We spend 10 glorious days with our families. Home. I miss a place that feels like home. Now, I know that this world is my TEMPORARY home. My eternity is secure with Jesus. But, there is that warm fuzzy feeling as soon as we pull into our home town. I get teary eyed every time we pull into the neighborhood where I rode my bike. We took our kids to the park where we used to play at as kids. My kids played games in the backyard that I used to play games in. I can’t really describe that feeling. I am so grateful to have had an amazing childhood that I can look back on with fond memories. One that I want to re-create for my own children.
Our nearly 8 hour trip went perfectly. The girls all were so good the entire time!!! Harper cried once, for maybe a minute, and then was fine again. We had one potty accident, but that was on us. We said “they are doing so well!” that we decided to just keep going instead of stopping for a break. Oops!
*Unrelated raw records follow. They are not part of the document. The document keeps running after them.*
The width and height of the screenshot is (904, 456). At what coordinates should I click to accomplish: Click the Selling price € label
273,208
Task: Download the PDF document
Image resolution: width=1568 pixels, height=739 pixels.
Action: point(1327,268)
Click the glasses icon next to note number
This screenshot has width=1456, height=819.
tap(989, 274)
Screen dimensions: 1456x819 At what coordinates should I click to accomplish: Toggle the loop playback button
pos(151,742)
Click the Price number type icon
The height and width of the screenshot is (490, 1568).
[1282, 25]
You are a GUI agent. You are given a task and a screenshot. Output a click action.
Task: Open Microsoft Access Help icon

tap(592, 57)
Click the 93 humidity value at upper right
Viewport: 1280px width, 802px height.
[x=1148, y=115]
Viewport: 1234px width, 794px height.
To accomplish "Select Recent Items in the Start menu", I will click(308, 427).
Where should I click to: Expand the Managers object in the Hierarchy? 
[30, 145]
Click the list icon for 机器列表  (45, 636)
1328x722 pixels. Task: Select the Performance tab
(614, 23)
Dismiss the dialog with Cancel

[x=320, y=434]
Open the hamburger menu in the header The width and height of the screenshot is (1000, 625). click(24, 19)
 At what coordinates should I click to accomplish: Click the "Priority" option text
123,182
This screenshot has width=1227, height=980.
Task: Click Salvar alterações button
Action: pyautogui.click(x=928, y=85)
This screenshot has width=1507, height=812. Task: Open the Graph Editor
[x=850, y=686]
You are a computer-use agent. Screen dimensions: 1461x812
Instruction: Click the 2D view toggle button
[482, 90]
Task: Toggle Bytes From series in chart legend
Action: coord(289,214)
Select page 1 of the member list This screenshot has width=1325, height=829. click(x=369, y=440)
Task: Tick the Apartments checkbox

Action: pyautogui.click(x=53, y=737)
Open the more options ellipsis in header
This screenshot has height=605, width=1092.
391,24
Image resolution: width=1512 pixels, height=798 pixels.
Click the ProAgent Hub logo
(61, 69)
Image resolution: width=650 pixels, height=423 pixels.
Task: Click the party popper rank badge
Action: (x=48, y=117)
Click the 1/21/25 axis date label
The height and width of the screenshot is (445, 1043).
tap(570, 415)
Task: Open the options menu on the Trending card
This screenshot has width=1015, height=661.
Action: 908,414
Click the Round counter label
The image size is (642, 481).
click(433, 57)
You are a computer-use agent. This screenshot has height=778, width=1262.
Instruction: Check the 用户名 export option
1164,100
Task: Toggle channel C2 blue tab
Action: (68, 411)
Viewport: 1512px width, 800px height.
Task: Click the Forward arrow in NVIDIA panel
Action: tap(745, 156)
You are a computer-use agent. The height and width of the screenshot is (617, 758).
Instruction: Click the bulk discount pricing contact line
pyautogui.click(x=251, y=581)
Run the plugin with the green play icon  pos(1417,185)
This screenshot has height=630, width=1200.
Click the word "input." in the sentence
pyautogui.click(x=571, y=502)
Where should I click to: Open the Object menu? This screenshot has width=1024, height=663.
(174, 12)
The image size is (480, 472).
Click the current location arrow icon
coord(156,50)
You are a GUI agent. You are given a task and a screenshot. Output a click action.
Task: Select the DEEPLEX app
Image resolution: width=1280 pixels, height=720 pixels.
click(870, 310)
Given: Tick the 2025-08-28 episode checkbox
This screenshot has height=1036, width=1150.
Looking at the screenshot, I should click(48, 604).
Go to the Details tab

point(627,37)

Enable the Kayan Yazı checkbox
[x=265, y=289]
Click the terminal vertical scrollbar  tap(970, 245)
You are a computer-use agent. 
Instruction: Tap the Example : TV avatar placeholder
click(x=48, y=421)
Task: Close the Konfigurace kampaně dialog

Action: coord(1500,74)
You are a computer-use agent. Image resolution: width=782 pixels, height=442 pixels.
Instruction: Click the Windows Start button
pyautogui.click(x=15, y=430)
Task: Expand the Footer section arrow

We forgot our camera, so all I have are silly pictures. Me hanging out with my nephew’s ninja turtle. My dad and Addi is not silly. He took a day off and we got to hang out with him all day. It was such a blessing, especially considering his recent diagnosis. I held it together while we were there for the most part!! I would occasionally hear a song on the radio that applied to how life has been lately and have tears streaming down my face. For me, that is good. I am an emotional nut. God made me that way. 😉 On our trip home, we stopped to feed Harper and take a potty break. I sent my parents and Scott’s parents the picture of Harper saying that she was tired of being a passenger. We were stir crazy by then! haha!
It was the best trip home that we have ever had. Harper barely slept at night, but it was so nice to be with people who love us that it didn’t even matter. Waking up at 4 AM allowed me to have coffee with my dad in the mornings. I got to hear his heart about having cancer.. hear his fears and see his strength. Even though it is “just” prostate cancer, it is still cancer.. it still stinks.
Anyway, I don’t want to end on a gloomy note because I am trying so hard to focus on the GOOD instead of the bad. I do that too often!! Scott and I get to go to a wedding this weekend without the kiddos, and I am so excited to get dressed up with my handsome man and spend some time with him feeling mushy and romantic! I love weddings!!